Exercise directions: Set down exactly, from the records below, the line with "Maximize the Adobe" through the line with "Click the green date_local", and nothing else.

++++++++++++++++++++

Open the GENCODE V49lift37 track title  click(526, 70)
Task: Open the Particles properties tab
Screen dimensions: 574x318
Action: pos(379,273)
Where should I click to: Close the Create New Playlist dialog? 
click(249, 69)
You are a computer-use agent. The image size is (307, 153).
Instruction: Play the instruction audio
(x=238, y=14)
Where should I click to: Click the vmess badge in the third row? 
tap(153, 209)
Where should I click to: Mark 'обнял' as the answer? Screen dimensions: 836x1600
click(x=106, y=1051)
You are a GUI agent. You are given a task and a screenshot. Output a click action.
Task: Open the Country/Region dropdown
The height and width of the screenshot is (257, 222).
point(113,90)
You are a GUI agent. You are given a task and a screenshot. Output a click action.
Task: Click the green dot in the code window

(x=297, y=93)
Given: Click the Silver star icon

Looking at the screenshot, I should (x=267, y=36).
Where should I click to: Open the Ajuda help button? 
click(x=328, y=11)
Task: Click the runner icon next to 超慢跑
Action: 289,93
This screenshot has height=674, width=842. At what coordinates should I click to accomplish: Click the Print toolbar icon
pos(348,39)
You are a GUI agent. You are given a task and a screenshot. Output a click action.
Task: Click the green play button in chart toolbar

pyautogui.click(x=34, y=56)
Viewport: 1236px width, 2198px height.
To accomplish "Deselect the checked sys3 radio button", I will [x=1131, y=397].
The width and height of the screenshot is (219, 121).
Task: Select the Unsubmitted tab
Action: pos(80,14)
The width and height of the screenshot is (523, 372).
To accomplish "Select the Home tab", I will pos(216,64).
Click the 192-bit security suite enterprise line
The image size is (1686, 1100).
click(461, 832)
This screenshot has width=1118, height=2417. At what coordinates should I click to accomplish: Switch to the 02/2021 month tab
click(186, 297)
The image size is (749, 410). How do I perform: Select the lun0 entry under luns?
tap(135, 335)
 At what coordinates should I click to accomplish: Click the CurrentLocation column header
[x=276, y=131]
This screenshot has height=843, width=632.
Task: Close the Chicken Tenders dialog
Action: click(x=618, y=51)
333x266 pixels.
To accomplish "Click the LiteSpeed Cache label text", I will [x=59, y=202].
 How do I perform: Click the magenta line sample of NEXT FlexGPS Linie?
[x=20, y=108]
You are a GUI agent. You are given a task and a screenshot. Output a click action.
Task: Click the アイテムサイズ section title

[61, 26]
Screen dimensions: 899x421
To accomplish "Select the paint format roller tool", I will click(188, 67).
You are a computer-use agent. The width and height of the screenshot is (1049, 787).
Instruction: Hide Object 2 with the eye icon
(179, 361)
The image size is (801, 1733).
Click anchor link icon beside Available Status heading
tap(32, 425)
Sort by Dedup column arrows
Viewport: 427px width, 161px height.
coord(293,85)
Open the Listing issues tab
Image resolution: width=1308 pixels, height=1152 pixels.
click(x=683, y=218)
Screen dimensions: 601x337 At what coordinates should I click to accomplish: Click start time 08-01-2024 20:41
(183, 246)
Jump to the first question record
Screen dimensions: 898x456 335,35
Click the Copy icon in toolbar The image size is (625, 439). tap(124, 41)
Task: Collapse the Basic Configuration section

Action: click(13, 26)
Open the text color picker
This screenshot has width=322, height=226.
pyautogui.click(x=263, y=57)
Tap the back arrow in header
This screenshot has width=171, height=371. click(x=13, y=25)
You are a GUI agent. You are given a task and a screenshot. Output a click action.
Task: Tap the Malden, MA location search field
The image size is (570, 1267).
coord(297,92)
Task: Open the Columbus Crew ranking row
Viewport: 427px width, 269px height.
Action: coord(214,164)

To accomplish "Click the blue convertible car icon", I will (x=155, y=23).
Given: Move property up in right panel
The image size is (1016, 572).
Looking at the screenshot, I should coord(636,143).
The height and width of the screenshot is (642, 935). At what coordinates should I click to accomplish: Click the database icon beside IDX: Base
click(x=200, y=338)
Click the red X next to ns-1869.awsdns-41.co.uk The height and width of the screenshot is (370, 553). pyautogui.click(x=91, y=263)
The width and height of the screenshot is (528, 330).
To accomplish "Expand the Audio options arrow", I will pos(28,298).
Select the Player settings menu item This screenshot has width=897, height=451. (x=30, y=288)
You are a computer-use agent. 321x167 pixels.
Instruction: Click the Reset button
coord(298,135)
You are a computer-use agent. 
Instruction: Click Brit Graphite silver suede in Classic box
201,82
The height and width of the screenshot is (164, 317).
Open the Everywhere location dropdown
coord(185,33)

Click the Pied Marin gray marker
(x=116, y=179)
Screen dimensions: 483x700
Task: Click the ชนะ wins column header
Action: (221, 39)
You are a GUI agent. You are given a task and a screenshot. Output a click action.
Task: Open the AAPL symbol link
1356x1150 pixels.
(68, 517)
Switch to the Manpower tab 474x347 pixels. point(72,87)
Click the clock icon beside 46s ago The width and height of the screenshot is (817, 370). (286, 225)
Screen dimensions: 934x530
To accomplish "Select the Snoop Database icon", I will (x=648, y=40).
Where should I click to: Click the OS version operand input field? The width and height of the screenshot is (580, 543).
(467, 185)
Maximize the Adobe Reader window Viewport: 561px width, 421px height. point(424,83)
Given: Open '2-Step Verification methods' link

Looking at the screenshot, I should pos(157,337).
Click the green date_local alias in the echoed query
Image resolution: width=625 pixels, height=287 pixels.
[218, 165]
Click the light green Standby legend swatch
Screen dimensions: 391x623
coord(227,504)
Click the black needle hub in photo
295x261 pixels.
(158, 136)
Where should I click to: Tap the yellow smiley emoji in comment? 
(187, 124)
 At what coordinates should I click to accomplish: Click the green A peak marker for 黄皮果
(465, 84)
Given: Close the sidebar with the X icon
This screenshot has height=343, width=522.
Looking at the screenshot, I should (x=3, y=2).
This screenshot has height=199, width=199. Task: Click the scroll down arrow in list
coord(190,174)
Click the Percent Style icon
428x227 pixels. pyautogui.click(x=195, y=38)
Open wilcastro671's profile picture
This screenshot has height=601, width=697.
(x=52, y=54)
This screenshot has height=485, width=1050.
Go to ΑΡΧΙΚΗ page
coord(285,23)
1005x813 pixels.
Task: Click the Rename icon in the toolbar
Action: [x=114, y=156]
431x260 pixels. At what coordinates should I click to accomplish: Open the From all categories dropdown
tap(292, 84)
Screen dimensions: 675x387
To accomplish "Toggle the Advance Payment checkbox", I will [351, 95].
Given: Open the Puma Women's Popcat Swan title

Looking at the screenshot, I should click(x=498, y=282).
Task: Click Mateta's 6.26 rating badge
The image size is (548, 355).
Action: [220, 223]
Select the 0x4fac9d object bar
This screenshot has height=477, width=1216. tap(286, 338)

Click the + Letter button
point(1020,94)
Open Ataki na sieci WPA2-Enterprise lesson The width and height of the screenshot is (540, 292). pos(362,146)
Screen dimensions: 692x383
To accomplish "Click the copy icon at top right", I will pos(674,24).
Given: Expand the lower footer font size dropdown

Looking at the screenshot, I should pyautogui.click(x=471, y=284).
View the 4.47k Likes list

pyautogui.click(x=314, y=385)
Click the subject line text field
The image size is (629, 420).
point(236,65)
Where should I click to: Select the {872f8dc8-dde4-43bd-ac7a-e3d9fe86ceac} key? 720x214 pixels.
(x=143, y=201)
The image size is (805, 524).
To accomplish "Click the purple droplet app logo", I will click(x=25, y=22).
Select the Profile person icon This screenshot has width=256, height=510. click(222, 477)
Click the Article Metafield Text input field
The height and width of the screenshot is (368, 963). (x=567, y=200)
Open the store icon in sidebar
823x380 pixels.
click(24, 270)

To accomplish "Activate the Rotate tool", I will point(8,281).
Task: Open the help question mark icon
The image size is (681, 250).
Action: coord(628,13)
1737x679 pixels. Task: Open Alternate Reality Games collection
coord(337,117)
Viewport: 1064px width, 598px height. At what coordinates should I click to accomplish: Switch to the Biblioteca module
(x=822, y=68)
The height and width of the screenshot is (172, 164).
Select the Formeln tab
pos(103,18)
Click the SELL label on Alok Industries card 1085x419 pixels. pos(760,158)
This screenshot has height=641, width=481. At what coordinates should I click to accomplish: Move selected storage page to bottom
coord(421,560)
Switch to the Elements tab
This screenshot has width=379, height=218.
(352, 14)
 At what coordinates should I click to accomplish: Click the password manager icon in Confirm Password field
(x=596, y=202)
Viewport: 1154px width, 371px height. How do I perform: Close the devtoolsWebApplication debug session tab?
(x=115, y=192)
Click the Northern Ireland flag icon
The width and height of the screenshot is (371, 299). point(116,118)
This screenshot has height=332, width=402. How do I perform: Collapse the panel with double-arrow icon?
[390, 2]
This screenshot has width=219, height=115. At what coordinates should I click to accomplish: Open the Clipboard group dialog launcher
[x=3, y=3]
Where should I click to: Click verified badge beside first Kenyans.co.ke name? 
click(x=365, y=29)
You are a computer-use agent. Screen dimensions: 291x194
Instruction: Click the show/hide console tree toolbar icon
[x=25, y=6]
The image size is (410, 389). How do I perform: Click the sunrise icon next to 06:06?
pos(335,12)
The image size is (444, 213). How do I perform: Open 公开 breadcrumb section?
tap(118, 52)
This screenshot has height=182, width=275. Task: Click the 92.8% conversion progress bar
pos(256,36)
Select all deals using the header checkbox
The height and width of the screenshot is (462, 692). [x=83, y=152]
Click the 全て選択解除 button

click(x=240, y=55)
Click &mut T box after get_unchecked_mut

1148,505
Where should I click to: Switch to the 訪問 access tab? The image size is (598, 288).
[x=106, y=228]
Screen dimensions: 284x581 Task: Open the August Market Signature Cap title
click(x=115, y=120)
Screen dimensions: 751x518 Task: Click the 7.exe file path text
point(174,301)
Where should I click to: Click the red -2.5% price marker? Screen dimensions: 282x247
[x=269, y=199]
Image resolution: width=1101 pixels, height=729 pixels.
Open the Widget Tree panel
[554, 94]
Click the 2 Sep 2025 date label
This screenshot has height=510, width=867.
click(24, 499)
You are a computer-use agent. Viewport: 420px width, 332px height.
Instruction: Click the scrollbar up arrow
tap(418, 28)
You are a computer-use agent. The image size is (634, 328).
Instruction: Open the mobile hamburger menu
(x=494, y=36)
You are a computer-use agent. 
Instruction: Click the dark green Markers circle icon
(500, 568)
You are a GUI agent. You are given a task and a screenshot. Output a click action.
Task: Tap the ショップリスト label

++++++++++++++++++++

Problem solution:
Maximize the Adobe Reader window Viewport: 561px width, 421px height. point(424,83)
Given: Open '2-Step Verification methods' link

Looking at the screenshot, I should pos(157,337).
Click the green date_local alias in the echoed query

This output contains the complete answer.